◆ GOAL
Copy the lines of the data word for word, starting at the line containing "Activate the Add New Static Route field" and ending at the end of the data, and leave out the pictures.

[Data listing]
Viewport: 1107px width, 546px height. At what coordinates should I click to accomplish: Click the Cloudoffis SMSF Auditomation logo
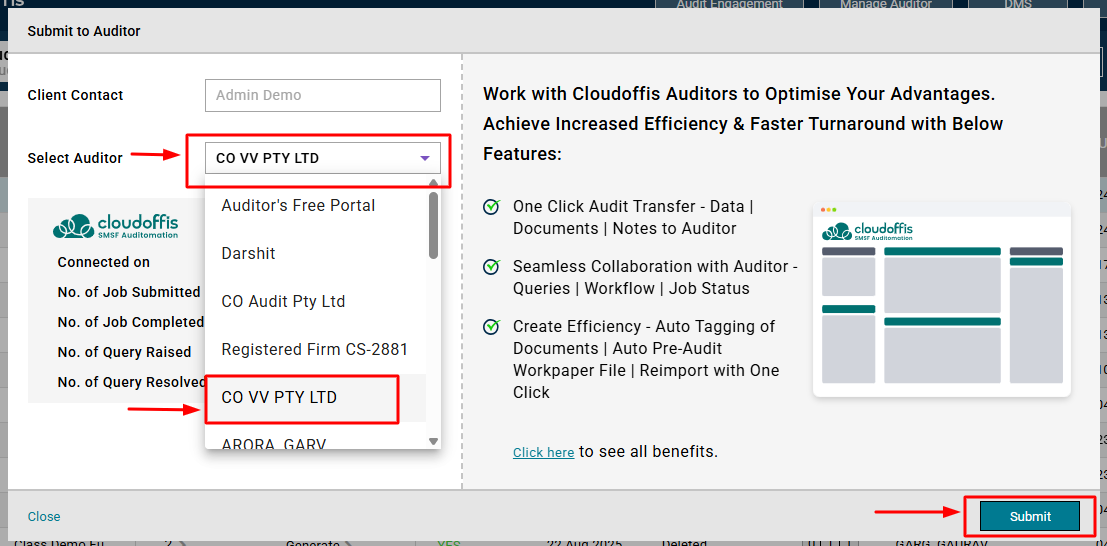[116, 227]
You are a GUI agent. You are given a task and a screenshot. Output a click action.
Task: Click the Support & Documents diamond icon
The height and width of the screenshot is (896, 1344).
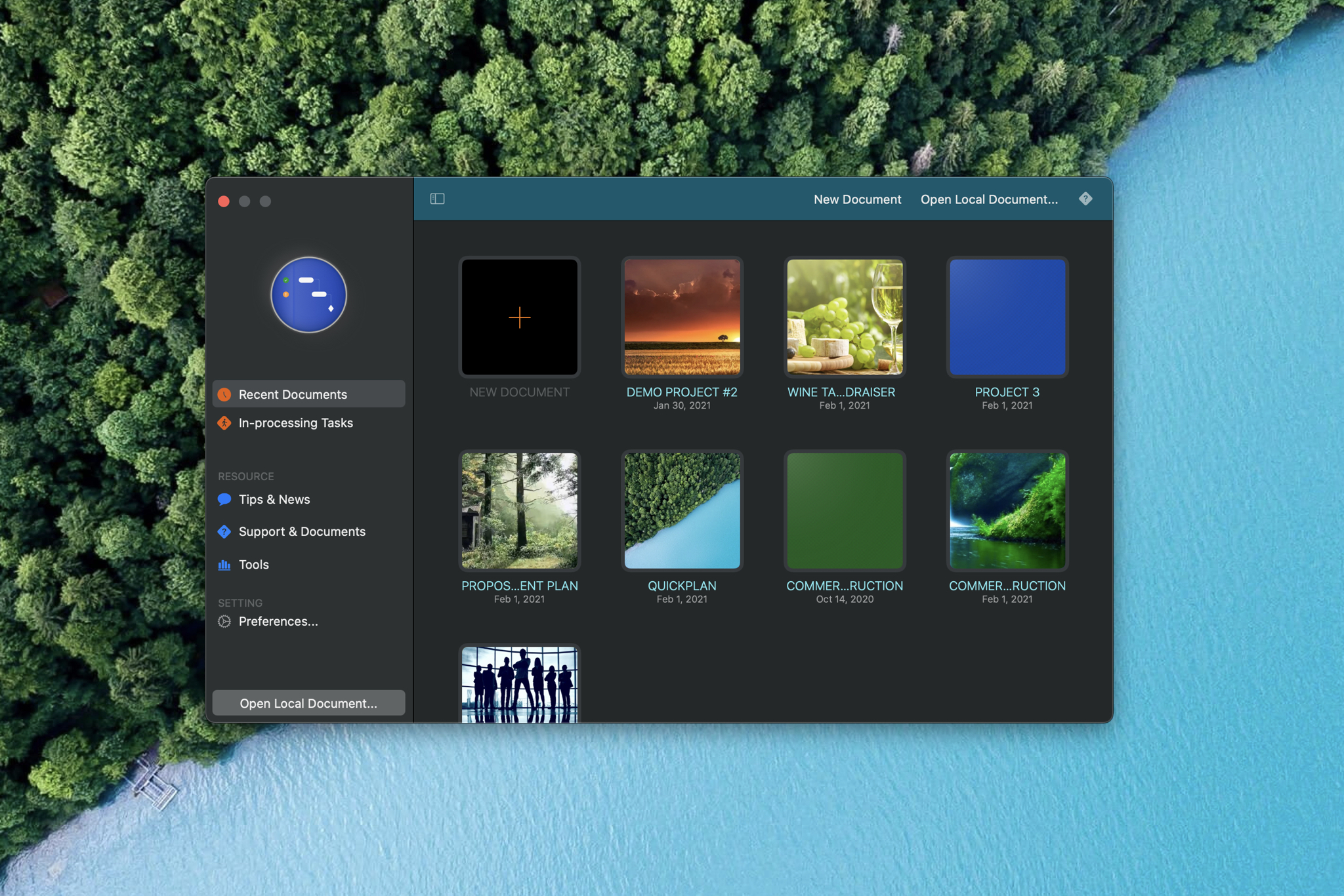point(224,532)
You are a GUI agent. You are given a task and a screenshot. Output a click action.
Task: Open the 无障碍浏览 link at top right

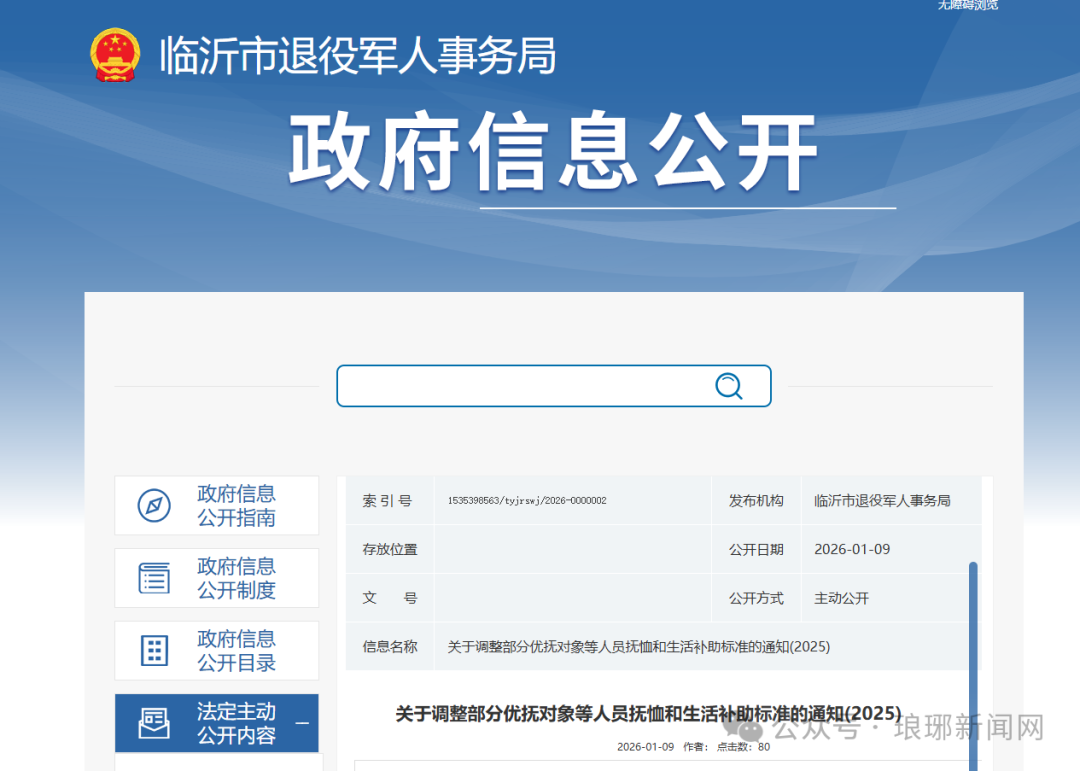click(x=967, y=6)
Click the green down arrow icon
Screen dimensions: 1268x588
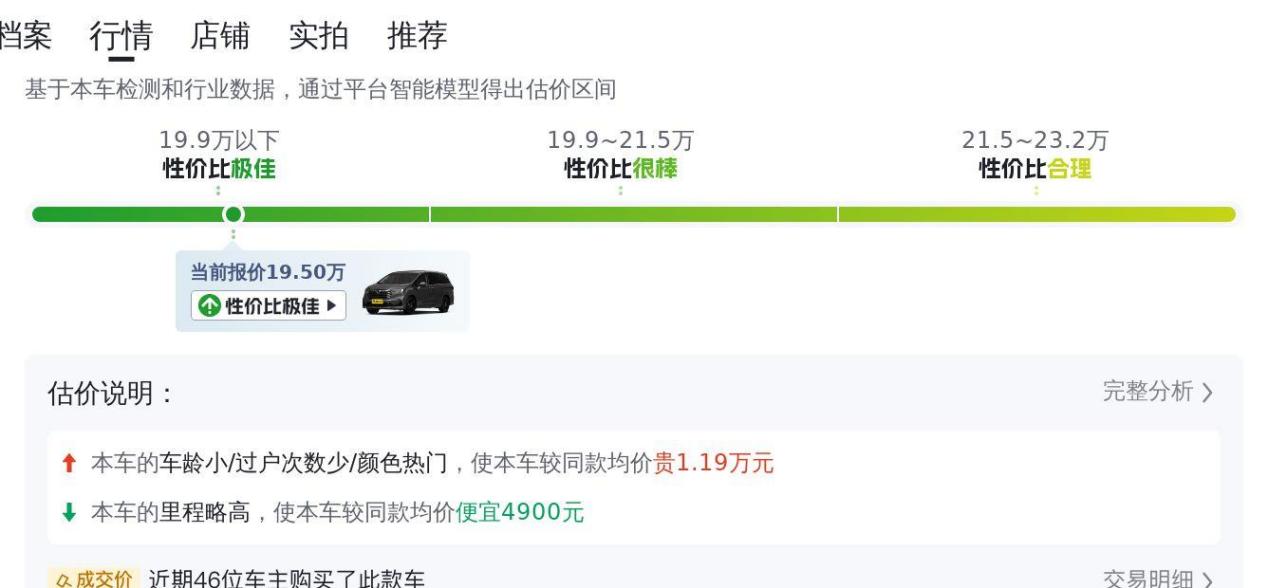pos(69,513)
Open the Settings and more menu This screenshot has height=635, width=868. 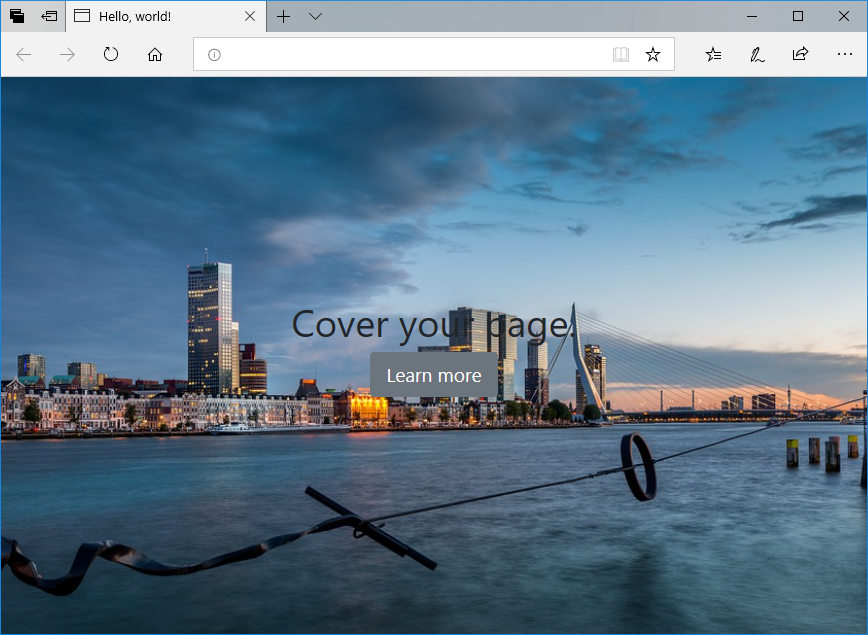click(845, 54)
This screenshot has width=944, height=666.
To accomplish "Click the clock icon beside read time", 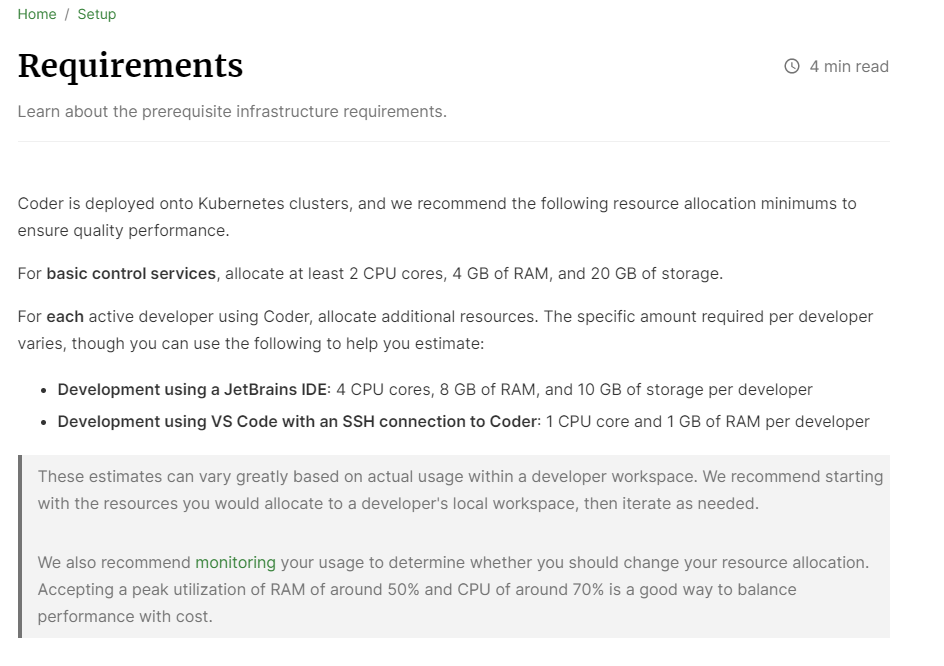I will pos(792,66).
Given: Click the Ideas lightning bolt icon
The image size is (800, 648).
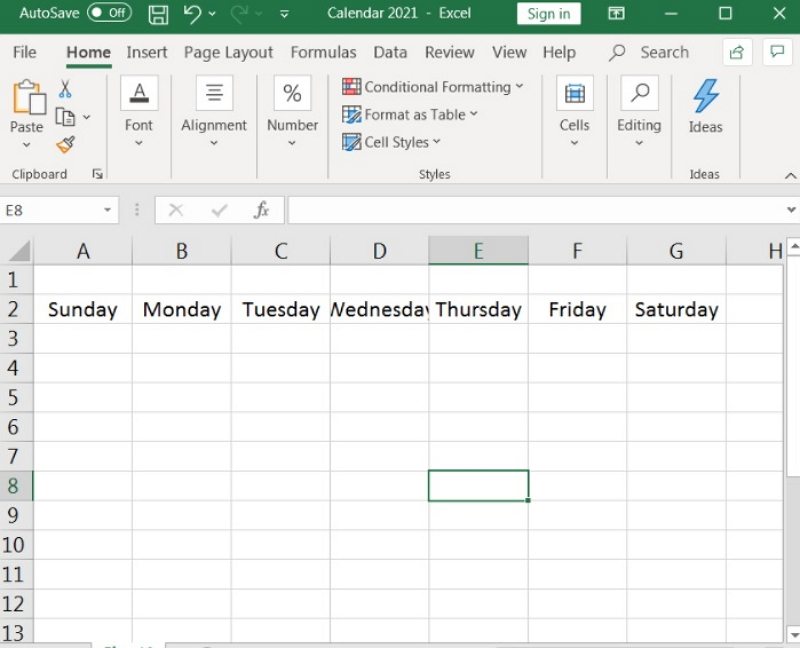Looking at the screenshot, I should [x=705, y=95].
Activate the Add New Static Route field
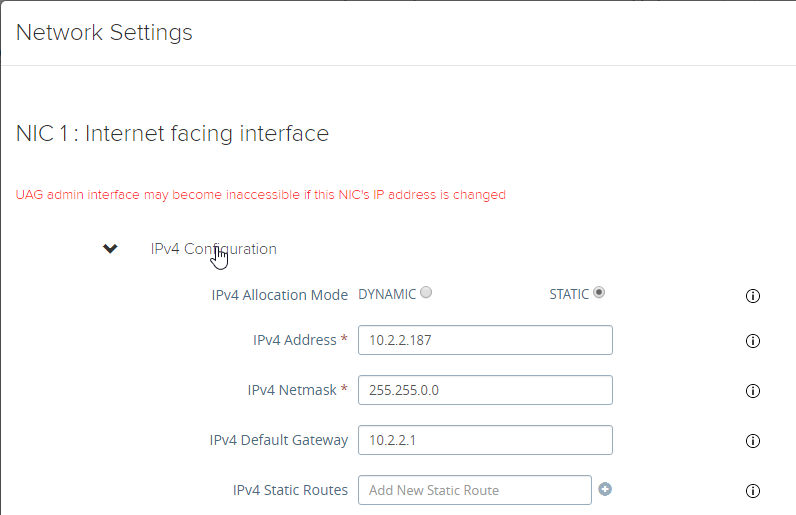The width and height of the screenshot is (796, 515). (x=475, y=490)
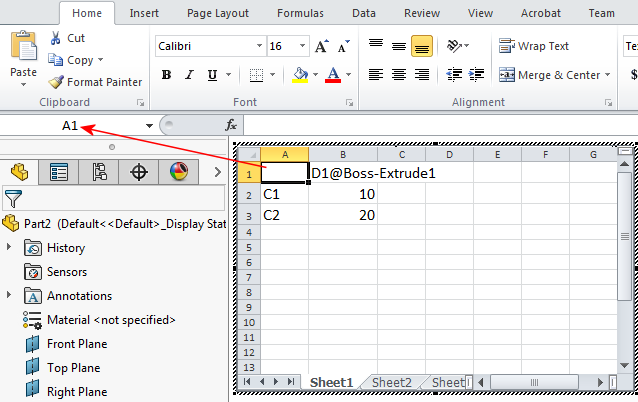Screen dimensions: 638x402
Task: Select the PropertyManager tab icon
Action: pyautogui.click(x=59, y=172)

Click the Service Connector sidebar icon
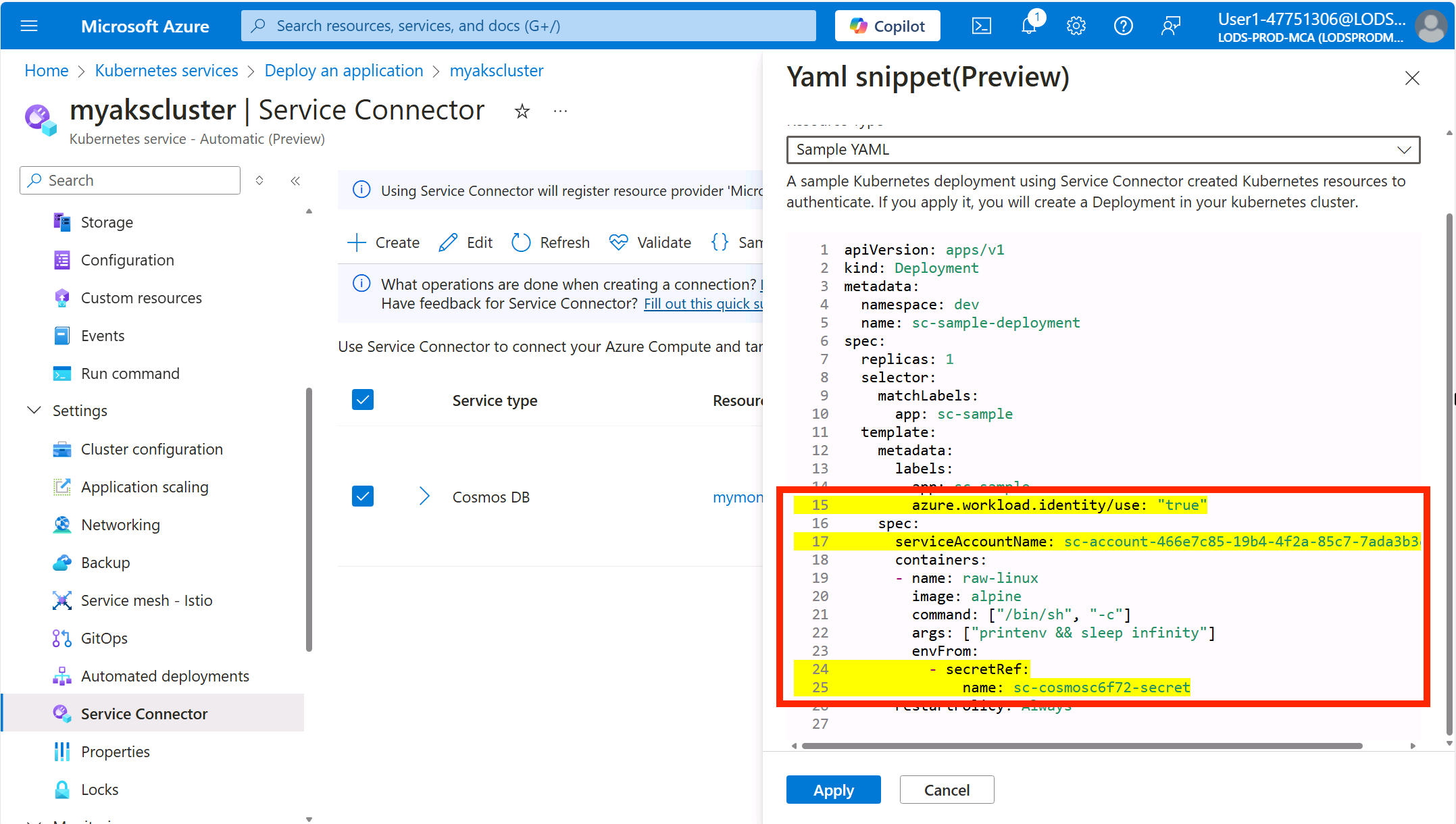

◆ EXERCISE OUTPUT
Activate the Add New Static Route field
The width and height of the screenshot is (796, 515). (x=475, y=490)
Screen dimensions: 638x402
Task: Select the PropertyManager tab icon
Action: pyautogui.click(x=59, y=172)

Click the Service Connector sidebar icon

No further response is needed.